Step 3 – Accept terms of service
Enough said, Google wants to make sure that you accept whatever legalese they deem necessary to protect them from your legal actions.
Step 4 – Set up a new project
Follow a set of prompts to create a new project, which is a required step for your using this tool.
Step 5 – Resist (and refuse) obtrusive calls to action
Google is really not being shy about pushing a full version of this product onto you. In fact you will see not one, but two CTAs next to each other. I would dismiss both messages in order to free up much needed space, and to avoid an unwanted upgrade.
Step 6 – Find a public data set
You can browse through some viable options via BigQuery Public Datasets and then simply click on the table of interest to query it. Alternatively you can locate a table by going through the table hierarchy of all tables available to you by default or added by you. To add a new dataset and corresponding tables click on Add Data button under the Resources section. For our example we will use bigquery-public-data project, samples dataset, and natality table to explore US births records by state from 1969 to 2008.
Step 7 – Preview your records
As discussed above exercising caution when retrieving data from BigQuery can yield considerable savings. Even more importantly, understanding your data is the key step in your data analysis process. Using Web UI we can: view table’s schema to explore all fields, determine field data type and read through data dictionary describing the purpose of each field; look at table details to assess the table size (and estimate cost of running queries against this table), and count number of record it houses; preview actual records without incurring any costs of querying our data.

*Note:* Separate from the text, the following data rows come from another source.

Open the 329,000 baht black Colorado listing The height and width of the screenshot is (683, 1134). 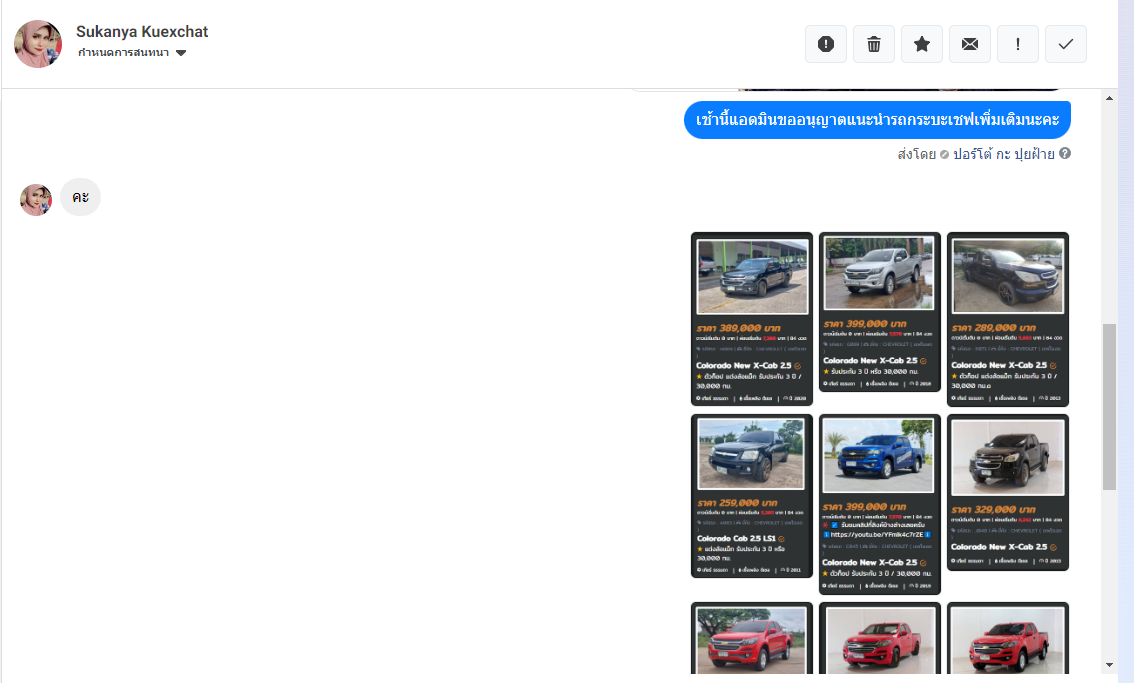tap(1008, 491)
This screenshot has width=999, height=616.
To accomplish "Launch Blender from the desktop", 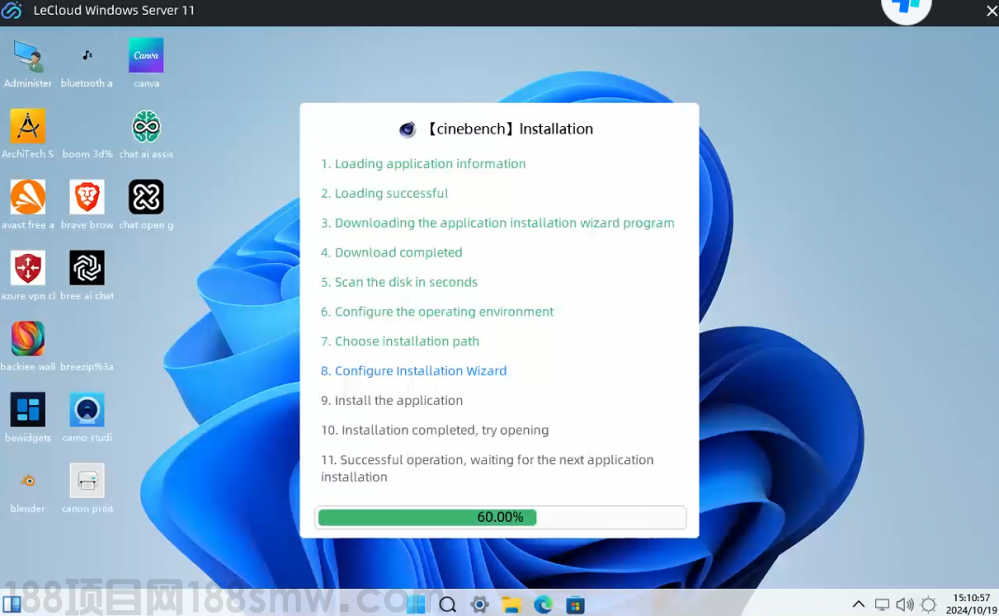I will coord(28,481).
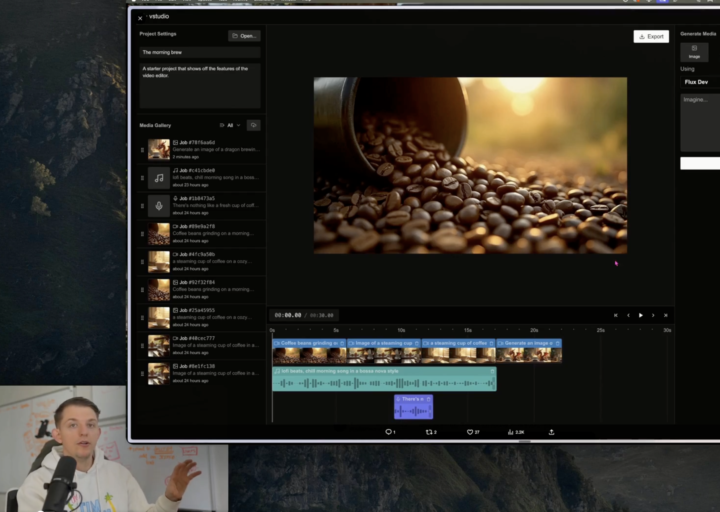Screen dimensions: 720x512
Task: Select the music job #c41cbde0 thumbnail
Action: [x=159, y=179]
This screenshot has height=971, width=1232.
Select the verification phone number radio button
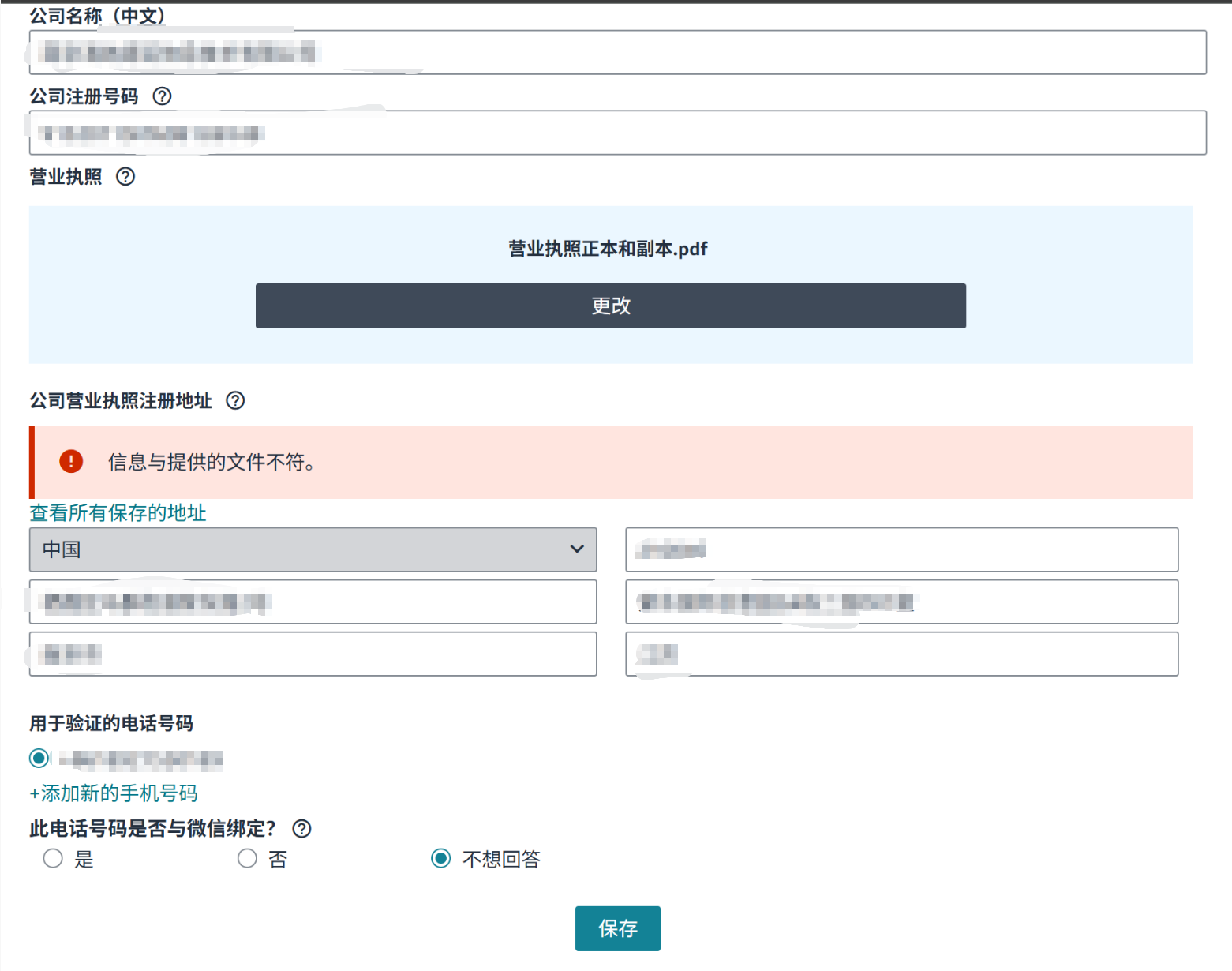click(39, 759)
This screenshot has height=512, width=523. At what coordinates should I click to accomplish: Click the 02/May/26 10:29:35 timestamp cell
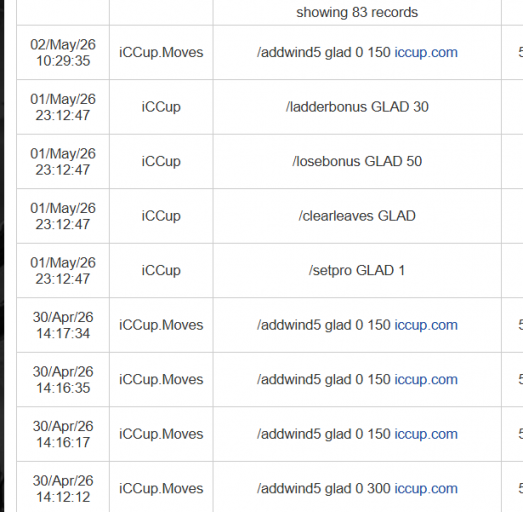pyautogui.click(x=63, y=53)
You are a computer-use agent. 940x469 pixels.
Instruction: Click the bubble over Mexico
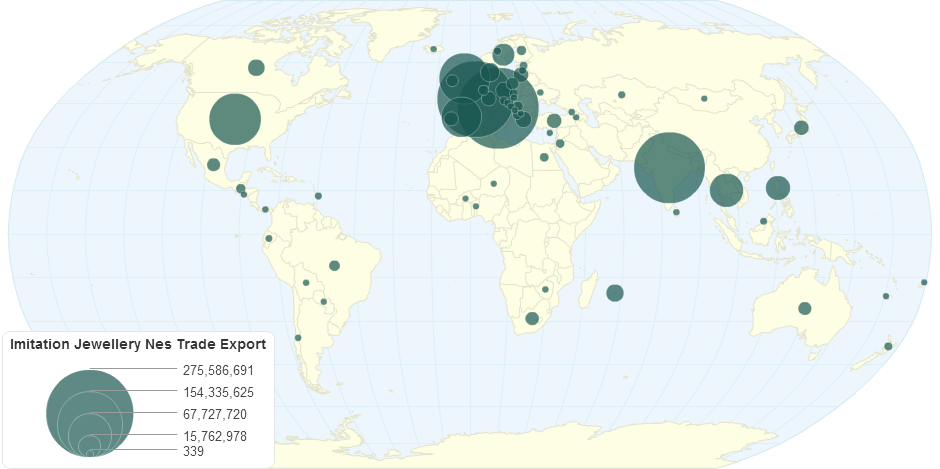tap(213, 165)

Looking deeper into our table, year field is a four-digit year of Integer data type, while state is a two-character state abbreviation of String data type. There are 137.8 Million records in our table, which weights 22 GB. I don’t know about you, but I wouldn’t want to work with such a dataset if it was housed in Excel.
Step 8 – Run our query
Next step is to define the question we want to answer using BigQuery data. Some ideas for this table can be found in our post from 2015 post on this topic. Let’s say that we want to retrieve number of births, and number of births by mothers under the age of 20 in Utah by year. We would then come up with the query below, type it in the Query editor window and click on blue Run button to execute our code. Prior to running we can also estimate the cost of this query since BigQuery console shows us that it would take 2.5 GB or 0.25% of our monthly quota to execute it.
SELECT Year, SUM(CASE WHEN mother_age <20 THEN 1 ELSE 0 END)Births_Under20, COUNT (*) Births FROM `bigquery-public-data.samples.natality` WHERE mother_residence_state = 'UT' GROUP BY 1 ORDER BY 3 DESC ;
This is how our query and query results look like in BigQuery Web UI:
If you are looking for an Intro to SQL tutorial, stay tuned, this post is scheduled to be published in February.
Now that Google BigQuery Sandbox gives you the super powers of working with large datasets, how are your going to put it to a great use?